Only the lines from the one with "Оплата через приложение" through the final line below belong in the answer, copied exactly and without pictures.

[Saved data entries]

= = =

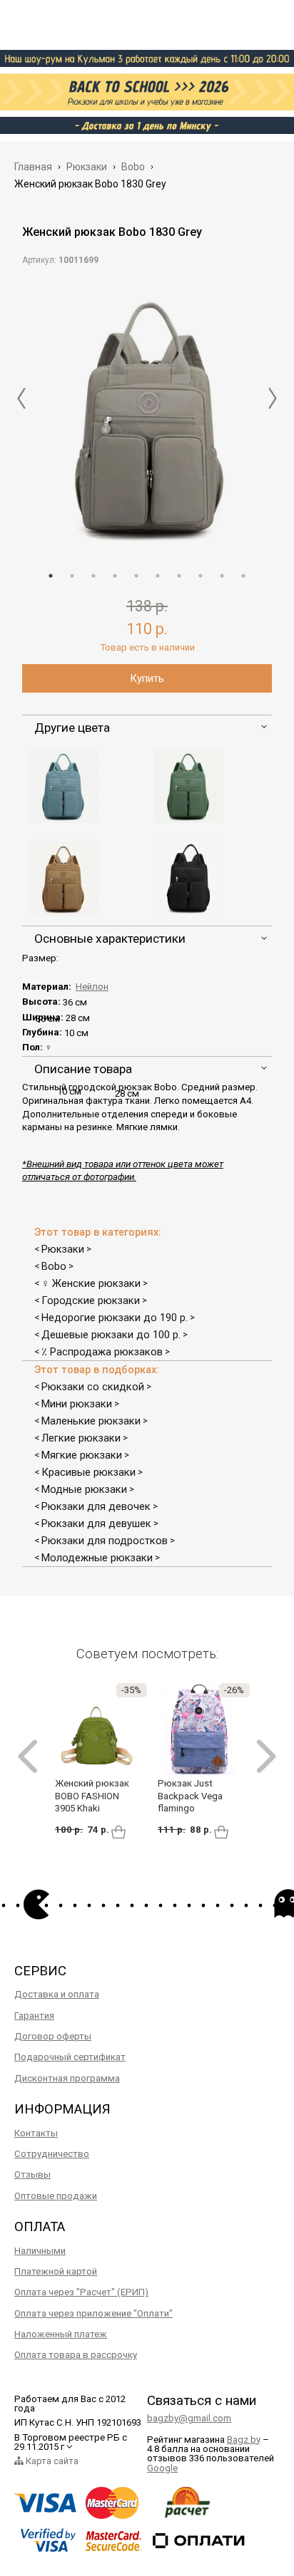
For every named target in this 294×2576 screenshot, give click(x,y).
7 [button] (179, 576)
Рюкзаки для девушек (96, 1523)
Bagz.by (243, 2439)
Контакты (36, 2133)
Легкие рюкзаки (81, 1438)
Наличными (40, 2250)
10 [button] (243, 576)
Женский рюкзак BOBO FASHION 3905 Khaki (92, 1796)
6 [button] (158, 576)
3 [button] (93, 576)
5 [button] (136, 576)
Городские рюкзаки (90, 1300)
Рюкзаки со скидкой (92, 1386)
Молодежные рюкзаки (97, 1557)
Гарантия (34, 2015)
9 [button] (222, 576)
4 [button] (115, 576)
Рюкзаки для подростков (104, 1540)
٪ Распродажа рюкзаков (102, 1351)
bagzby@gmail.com (189, 2418)
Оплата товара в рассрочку (75, 2354)
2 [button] (72, 576)
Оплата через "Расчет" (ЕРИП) (81, 2292)
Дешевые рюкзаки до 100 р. (111, 1334)
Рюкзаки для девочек (96, 1506)
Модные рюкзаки (84, 1489)
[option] (147, 414)
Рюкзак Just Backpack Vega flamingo (190, 1796)
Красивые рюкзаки (88, 1472)
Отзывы (32, 2174)
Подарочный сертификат (70, 2057)
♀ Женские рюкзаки (91, 1283)
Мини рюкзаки (76, 1403)
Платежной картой (55, 2271)
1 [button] (51, 576)
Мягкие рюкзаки (81, 1455)
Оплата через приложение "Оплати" (93, 2313)
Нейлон (92, 986)
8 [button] (200, 576)
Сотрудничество (51, 2153)
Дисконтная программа (67, 2078)
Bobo (53, 1266)
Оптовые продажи (55, 2195)
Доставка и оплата (56, 1994)
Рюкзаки (62, 1249)
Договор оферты (52, 2036)
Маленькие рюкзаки (91, 1420)
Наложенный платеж (60, 2334)
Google (162, 2468)
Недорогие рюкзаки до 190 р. (114, 1317)
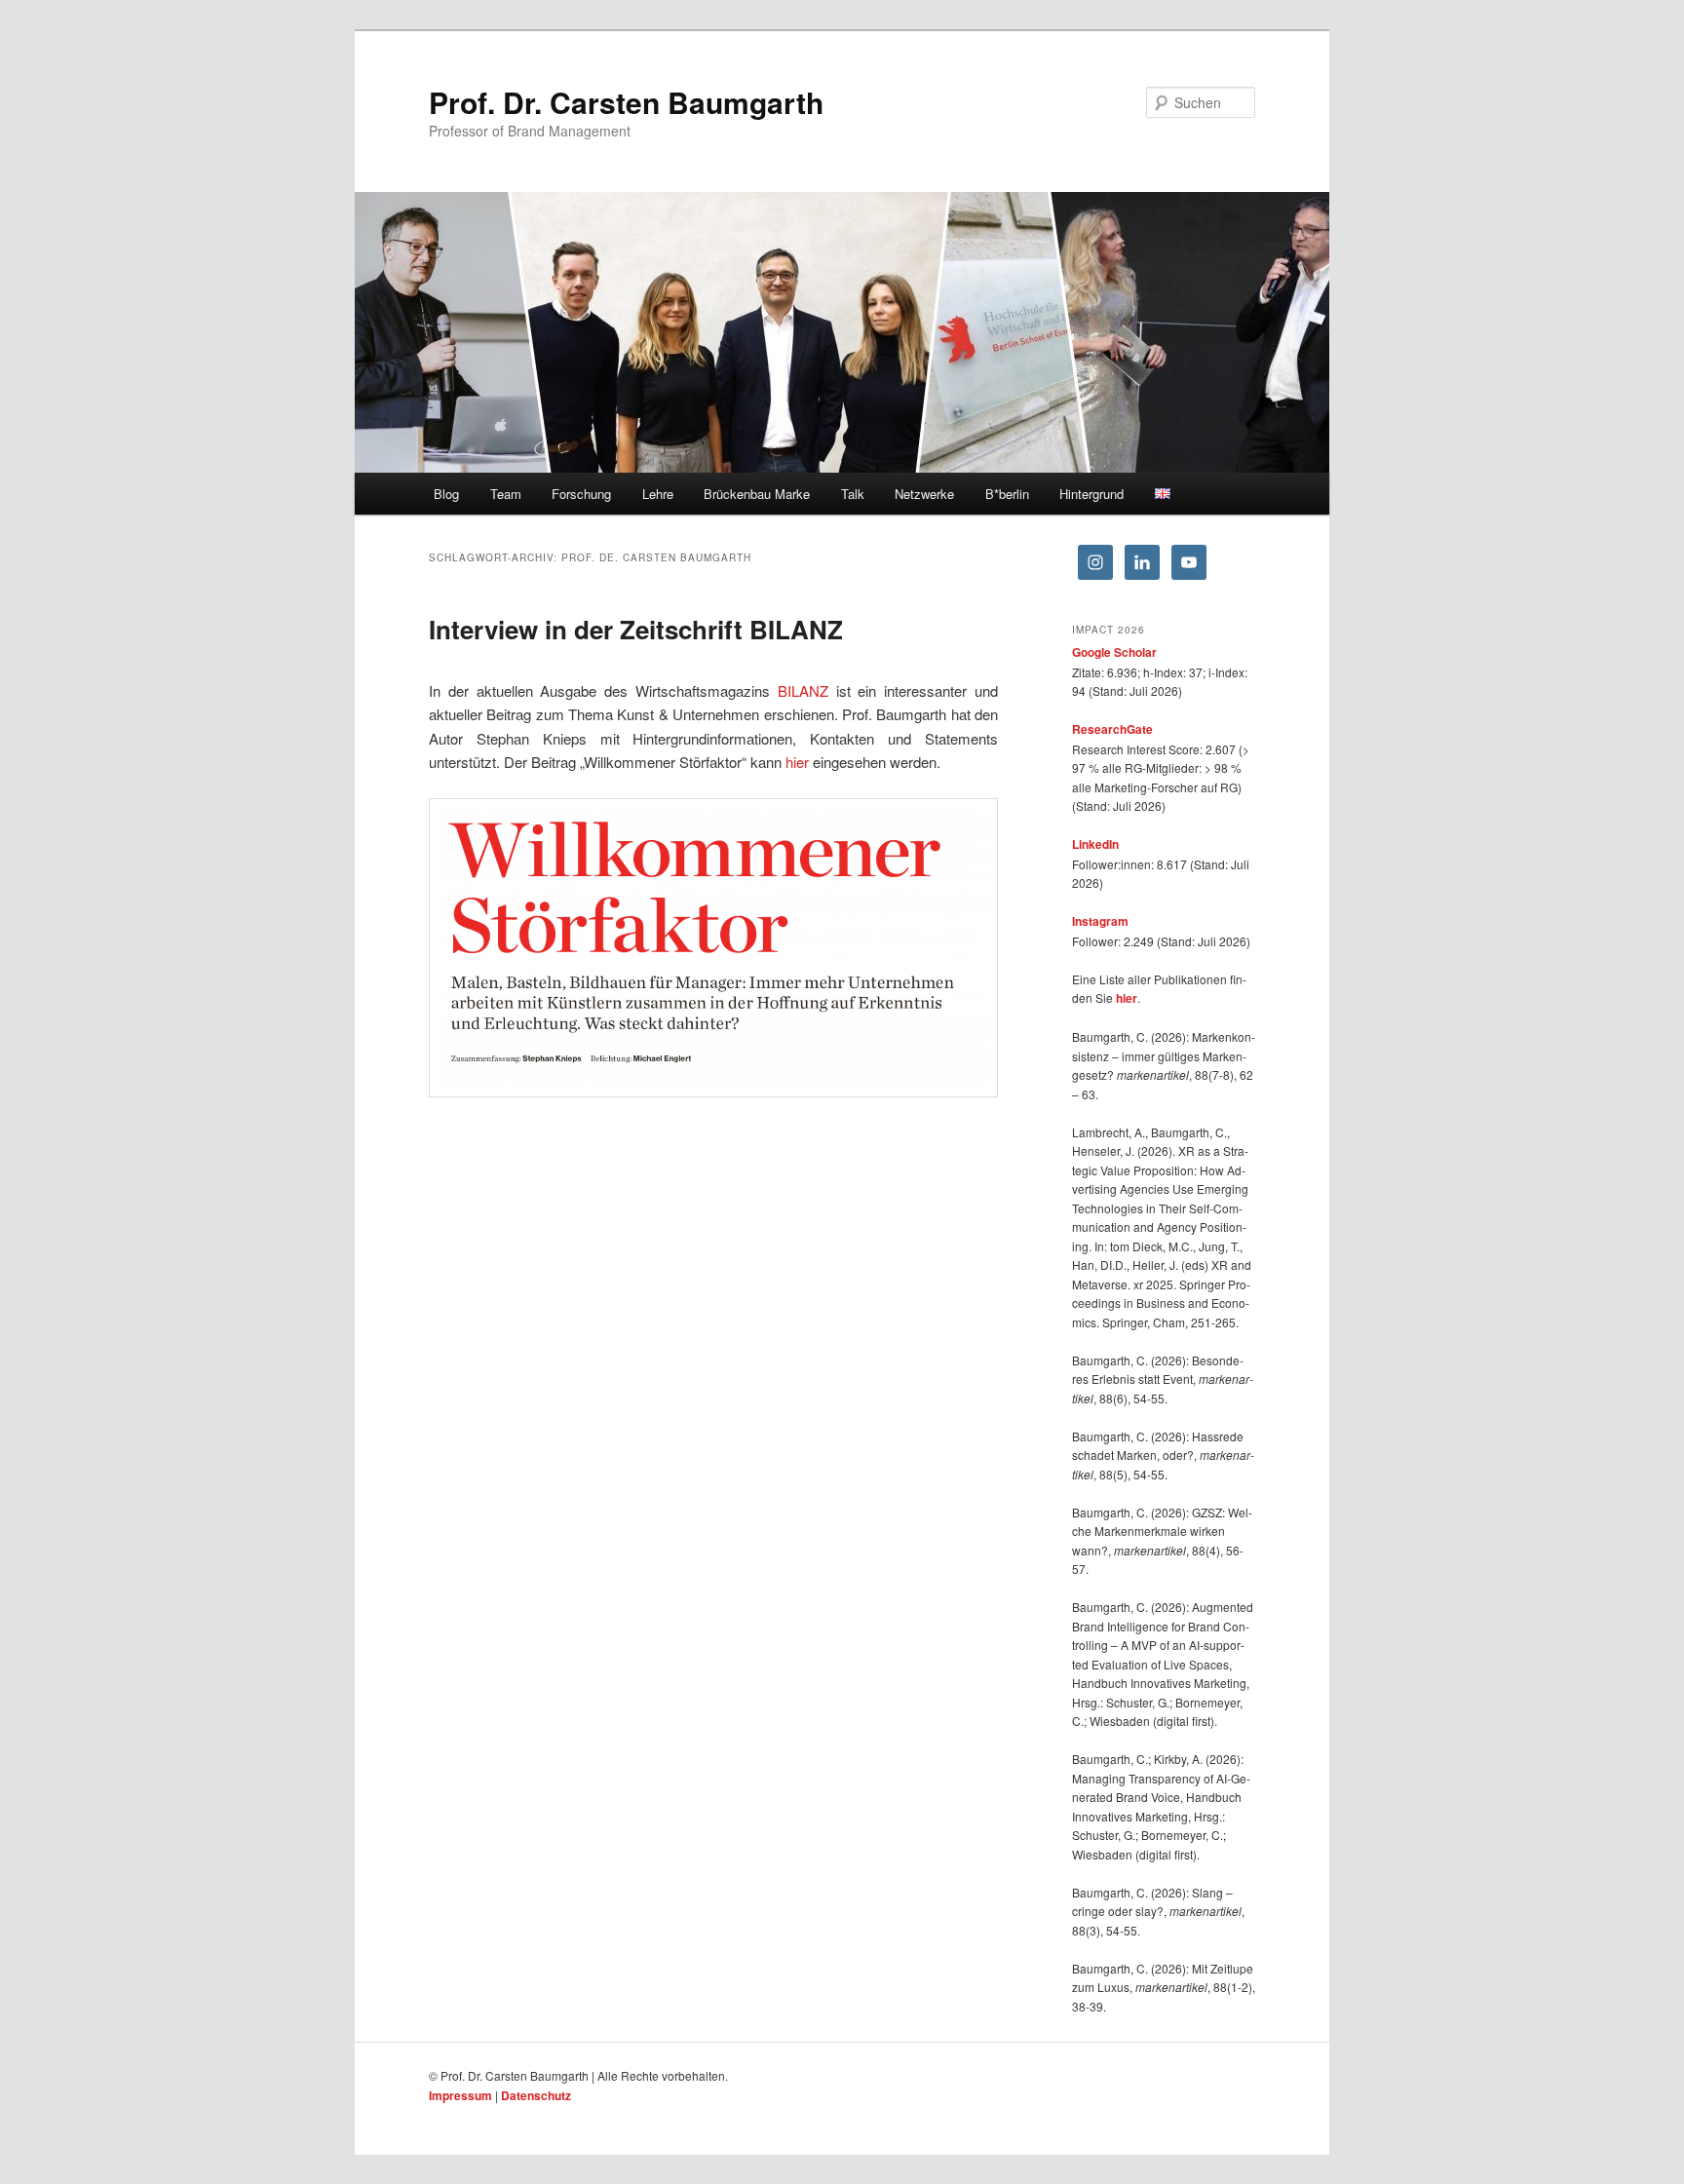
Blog (446, 493)
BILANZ (803, 690)
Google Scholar (1114, 652)
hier (797, 761)
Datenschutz (536, 2095)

= = =

Exercise answer:
Оплата через приложение "Оплати" (93, 2313)
Нейлон (92, 986)
8 [button] (200, 576)
Сотрудничество (51, 2153)
Дисконтная программа (67, 2078)
Bobo (53, 1266)
Оптовые продажи (55, 2195)
Доставка и оплата (56, 1994)
Рюкзаки (62, 1249)
Договор оферты (52, 2036)
Маленькие рюкзаки (91, 1420)
Наложенный платеж (60, 2334)
Google (162, 2468)
Недорогие рюкзаки до 190 р. (114, 1317)
Blog (446, 493)
BILANZ (803, 690)
Google Scholar (1114, 652)
hier (797, 761)
Datenschutz (536, 2095)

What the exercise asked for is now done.